2012 Baloney

There has been some ballyhooing about the supposed Ancient Mayan calendar ending on December 21, 2012. There are at least two Hollyweird blockbusters coming out about the world ending in catastrophic disasters and what not. How quickly we forgot the end of the world bust that was Y2K.

There is a fabulous article in the current edition of Archaeology Magazine, which can be found online here. For those wanting resources to reassure people that the world will not in fact end then, I highly recommend reading this article.

For those interested in how the ancient Mayan calendar works, let me explain the math behind it. The Mayan calendar is basically 5125.37 of what we would consider years of the normative Gregorian calendar. That number might seem random to us, but it actually makes sense if you understand the Mayan counting system, referred to in the article above as the Long Count. This is basically a base-20 system.

The primary time unit being a kin, or day.
A Uinal is a Maya month of 20 days.
A Tun is a Mayan year, or 18 Uinals (360 days).
A KaTun is 20 Tuns or 20 Mayan years (7,200 days).
A BakTun is 20 Katuns or 400 Mayan years (144,000 days)

Thus, were we might have a date that looks like this: 09.12.09. Mayan calendar date inscriptions would look something like 7.17.18.13.3 (For those scoring at home, that would be January 1 of the Year Zero on our calendar.) Thus, to read a Mayan calendar as such, that would be the 7th day of the 17th Month of the 18th Year of the 13th 2-decade cycle of the 3rd 400-year cycle from the beginning of the Mayan calendar is 3114 BC.

Now, that may be clear as porridge, but as this article above surmises (and I think correctly), the date the Mayans chose to begin their calendar (the year 3114 BC) was completely arbitrary.
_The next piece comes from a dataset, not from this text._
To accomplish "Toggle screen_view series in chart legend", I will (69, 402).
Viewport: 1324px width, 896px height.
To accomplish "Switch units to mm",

There were no astronomical events of that year, and in fact, the Mayan culture had not even come into existence yet. The earliest Mayan calendar inscriptions were not until around 230 BC. The Mayans probably started their calendar on a date based on some oral history now lost to antiquity, probably in the same way we might try to determine when Abraham or King Arthur might have lived, i.e. ballpark figures at best. Read the article for further archaeological suppositions on that.

I noted with interest in the article that archaeologists have noted that the Maya had no central belief in common on what would happen after the calendar in essence reverted back to zero. Some cities predicted happily ever after ending, some predicted dread disasters, and others seemed not to have been concerned at all.

In other words, the more things change, the more they stay the same. People freaked out when the Christian calendar turned over to the year 2000, and nothing happened. 2000 is just the logical number that follows 1999. Likewise, the way the Mayan calendar was set up on the base-20 system, eventually it was going to have to reset itself, much like old odometers in cars will eventually (assuming the car lives long enough) roll back over to 000,000 after going one mile over 999,999 miles. There just simply is not a 7th digit, and it has to reset itself.

In sort, don't get freaked out by all this stuff. It's just Y2K all over again. The only difference this time around is a lot of extra hocus pocus Mayan mysticism, most of which is not even authentically Mayan, but Dan Brown type fiction and conspiracy theories.